### Data for this task:
↓

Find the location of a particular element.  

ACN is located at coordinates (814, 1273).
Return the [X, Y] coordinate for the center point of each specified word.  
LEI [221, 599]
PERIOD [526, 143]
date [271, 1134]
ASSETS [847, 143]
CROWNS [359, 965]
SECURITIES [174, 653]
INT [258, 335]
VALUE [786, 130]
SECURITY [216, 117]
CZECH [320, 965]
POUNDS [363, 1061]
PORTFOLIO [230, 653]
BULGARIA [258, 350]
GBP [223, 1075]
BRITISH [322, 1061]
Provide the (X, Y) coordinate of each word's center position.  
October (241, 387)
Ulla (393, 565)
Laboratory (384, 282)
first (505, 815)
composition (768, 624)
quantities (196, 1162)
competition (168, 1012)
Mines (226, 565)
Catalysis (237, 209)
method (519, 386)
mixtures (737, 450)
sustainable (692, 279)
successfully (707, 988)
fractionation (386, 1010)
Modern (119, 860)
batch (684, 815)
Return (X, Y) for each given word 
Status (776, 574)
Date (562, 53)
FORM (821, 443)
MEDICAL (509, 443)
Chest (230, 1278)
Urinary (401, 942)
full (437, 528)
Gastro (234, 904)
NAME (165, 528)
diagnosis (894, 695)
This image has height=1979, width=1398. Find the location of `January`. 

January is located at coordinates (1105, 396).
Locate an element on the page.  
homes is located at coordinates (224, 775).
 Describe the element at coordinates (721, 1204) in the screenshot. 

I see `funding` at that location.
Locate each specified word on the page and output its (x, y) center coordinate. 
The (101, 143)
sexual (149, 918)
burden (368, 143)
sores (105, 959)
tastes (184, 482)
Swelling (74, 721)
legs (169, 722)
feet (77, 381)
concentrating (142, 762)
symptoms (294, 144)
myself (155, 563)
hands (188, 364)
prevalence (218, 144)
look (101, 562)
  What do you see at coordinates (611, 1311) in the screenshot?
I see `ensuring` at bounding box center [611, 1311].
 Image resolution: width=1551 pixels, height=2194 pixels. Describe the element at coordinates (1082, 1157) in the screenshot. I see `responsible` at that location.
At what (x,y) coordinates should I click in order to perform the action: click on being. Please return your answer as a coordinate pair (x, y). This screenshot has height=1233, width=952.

↑

Output the part of the material that opens with the line containing "BRITISH [322, 1061]" and closes with the line containing "fractionation (386, 1010)" as a numbered list, both of those lines included and blank lines left out.

1. BRITISH [322, 1061]
2. Provide the (X, Y) coordinate of each word's center position.  
3. October (241, 387)
4. Ulla (393, 565)
5. Laboratory (384, 282)
6. first (505, 815)
7. composition (768, 624)
8. quantities (196, 1162)
9. competition (168, 1012)
10. Mines (226, 565)
11. Catalysis (237, 209)
12. method (519, 386)
13. mixtures (737, 450)
14. sustainable (692, 279)
15. successfully (707, 988)
16. fractionation (386, 1010)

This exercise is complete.